Roma – Grazie a un emendamento della Lega al decreto Milleproroghe, arriva la proroga dei contributi a favore delle imprese portuali e dei soggetti fornitori di lavoro portuale temporaneo, strumenti fondamentali per garantire operatività e occupazione nei porti italiani.
In un contesto segnato dal protrarsi della crisi economica legata alla guerra in Ucraina e dalle nuove tensioni internazionali in Medio Oriente e nel Mar Rosso, il settore portuale – in particolare quello della flessibilità regolata e degli appalti nei grandi terminal – è sottoposto a forte stress, con un calo delle giornate lavorate e prospettive negative per il 2026.

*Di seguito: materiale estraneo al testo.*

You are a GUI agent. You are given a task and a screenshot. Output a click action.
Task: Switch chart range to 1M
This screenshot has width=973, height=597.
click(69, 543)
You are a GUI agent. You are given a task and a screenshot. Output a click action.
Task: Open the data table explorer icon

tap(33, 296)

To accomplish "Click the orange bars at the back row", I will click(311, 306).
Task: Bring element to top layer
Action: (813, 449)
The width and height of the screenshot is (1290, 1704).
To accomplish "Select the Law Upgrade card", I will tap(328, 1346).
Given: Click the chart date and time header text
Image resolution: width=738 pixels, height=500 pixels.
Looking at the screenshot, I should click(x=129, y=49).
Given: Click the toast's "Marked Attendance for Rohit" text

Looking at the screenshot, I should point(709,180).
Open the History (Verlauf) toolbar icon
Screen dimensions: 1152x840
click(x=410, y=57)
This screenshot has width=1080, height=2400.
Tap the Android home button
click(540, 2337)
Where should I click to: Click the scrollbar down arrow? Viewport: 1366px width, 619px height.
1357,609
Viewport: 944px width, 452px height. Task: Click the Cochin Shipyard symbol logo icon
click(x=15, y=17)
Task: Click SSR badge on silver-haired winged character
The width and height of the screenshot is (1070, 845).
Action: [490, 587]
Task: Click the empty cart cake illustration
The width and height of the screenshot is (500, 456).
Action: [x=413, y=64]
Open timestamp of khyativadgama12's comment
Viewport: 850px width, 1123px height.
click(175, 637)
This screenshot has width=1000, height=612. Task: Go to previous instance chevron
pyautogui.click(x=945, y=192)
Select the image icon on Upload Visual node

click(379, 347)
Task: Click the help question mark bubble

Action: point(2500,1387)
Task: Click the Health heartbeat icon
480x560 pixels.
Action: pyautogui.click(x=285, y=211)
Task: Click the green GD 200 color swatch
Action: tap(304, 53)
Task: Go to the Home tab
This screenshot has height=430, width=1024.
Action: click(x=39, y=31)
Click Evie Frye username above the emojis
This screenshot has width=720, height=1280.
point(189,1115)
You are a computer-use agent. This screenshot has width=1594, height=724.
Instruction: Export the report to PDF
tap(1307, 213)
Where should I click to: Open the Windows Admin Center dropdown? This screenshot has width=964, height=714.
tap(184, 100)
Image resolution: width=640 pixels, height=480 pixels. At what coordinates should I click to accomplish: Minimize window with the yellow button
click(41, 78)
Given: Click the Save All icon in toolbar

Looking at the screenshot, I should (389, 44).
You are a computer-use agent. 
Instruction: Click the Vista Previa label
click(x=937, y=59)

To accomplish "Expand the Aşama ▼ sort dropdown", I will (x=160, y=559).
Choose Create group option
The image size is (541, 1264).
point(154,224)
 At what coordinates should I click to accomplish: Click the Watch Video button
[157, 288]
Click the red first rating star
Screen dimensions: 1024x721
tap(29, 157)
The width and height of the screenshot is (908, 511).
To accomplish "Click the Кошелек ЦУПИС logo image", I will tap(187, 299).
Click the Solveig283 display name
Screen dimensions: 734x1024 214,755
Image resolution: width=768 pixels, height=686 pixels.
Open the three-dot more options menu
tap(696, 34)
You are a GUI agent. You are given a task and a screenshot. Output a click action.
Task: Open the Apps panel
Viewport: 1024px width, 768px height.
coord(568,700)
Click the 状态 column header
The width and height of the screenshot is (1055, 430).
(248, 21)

Per mitigare gli effetti delle mutate condizioni economiche sugli scali italiani, le Autorità portuali potranno continuare a corrispondere ai fornitori di lavoro portuale un contributo di 90 euro per ogni dipendente e per ciascuna giornata di lavoro in meno rispetto al corrispondente mese del 2019.
Il sostegno è garantito tramite uno stanziamento fino a 2 milioni di euro per il 2026, assicurando continuità a un comparto strategico per la logistica e l’economia nazionale. Un risultato concreto e responsabile della Lega, a tutela dei porti, dei lavoratori e della competitività del Paese.